TEXTE À ANALYSER:
+ + + + + + +
Eclairer plus tôt la décision de changer de traitement
D’où l’idée d’identifier au plus tôt le moment de leur apparition. Car cette mutation s’avère détectable dans le sang par une simple prise de sang, détectant ici l’ADN relargué par les cellules tumorales. Mais attention, à ce stade des recherches, cette technique n’est pas encore utilisable sur un plan diagnostique mais employée strictement pour surveiller l’échappement aux traitements.
François-Clément Bidard, qui travaille de longue date sur le sujet en collaboration avec le réseau Unicancer, avait déjà rapporté cette approche en 2022 dans un essai académique dit PADA -1. Il avait alors démontré que des prises de sang réalisées tous les deux mois permettaient de détecter la mutation avant que celle-ci ne se traduise radiologiquement par une augmentation de la taille de la tumeur, qui, justement en raison de cette mutation, devient alors insensible au traitement, un peu comme avec le phénomène d’antibiorésistance développée par les bactéries.
+ + + + + + +
DONNÉES AFFICHÉES:
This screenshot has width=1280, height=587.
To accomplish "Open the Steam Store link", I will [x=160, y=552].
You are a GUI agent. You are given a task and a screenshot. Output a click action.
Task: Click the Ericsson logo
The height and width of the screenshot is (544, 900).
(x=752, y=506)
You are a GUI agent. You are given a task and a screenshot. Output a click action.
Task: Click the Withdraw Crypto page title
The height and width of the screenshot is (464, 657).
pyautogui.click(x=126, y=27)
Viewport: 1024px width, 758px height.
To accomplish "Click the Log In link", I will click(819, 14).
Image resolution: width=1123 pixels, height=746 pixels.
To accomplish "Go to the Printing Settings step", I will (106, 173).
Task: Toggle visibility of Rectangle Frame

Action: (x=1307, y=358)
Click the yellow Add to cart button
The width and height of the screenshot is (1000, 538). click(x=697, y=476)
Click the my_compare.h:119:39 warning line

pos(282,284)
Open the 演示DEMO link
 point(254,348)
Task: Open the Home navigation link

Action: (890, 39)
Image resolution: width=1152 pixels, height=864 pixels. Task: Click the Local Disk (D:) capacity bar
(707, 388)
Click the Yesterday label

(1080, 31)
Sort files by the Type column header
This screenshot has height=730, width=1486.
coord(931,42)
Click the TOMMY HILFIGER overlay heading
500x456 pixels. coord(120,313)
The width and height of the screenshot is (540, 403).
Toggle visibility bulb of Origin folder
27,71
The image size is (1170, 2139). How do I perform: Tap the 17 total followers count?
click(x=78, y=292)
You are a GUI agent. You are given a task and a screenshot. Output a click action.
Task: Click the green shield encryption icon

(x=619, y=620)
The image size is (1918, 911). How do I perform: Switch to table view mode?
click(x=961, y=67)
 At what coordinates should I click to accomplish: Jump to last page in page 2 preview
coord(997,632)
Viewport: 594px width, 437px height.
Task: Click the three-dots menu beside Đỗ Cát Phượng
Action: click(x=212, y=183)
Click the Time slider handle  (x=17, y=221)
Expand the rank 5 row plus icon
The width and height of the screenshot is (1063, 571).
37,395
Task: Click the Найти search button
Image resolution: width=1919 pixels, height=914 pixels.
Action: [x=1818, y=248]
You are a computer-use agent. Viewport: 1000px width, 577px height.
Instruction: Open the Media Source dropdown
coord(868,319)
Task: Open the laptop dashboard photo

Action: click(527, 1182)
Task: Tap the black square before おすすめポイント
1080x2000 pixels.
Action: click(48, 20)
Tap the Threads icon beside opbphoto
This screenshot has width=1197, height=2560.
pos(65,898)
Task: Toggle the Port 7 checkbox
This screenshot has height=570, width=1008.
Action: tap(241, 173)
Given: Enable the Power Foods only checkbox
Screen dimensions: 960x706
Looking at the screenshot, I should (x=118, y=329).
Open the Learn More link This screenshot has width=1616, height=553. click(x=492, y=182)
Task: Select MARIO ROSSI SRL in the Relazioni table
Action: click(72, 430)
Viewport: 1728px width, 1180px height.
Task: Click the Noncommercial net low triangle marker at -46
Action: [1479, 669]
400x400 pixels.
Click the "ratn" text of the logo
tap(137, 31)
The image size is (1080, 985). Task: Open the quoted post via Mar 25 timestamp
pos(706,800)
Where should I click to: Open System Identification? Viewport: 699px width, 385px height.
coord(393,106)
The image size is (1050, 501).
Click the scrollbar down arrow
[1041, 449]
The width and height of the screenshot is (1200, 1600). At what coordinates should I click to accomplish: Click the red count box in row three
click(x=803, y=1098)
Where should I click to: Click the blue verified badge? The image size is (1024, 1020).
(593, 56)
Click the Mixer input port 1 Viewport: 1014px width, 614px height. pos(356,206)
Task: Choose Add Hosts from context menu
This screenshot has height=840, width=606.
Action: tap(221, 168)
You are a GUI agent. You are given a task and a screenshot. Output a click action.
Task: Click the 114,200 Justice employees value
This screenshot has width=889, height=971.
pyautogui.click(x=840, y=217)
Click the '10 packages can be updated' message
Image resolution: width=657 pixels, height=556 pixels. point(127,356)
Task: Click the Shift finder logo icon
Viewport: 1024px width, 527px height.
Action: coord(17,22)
+ + + + + + +
À FAIRE:
Résumez en deux phrases le texte sur la détection sanguine de la mutation tumorale.

RÉSULTAT CI-DESSOUS:
Une simple prise de sang permet de détecter la mutation grâce à l'ADN relargué par les cellules tumorales, mais cette technique sert pour l'instant uniquement à surveiller l'échappement aux traitements et non au diagnostic. En 2022, dans l'essai académique PADA -1, François-Clément Bidard a montré que des prises de sang tous les deux mois détectaient la mutation avant que l'augmentation de la taille de la tumeur, devenue insensible au traitement, ne soit visible à la radiologie.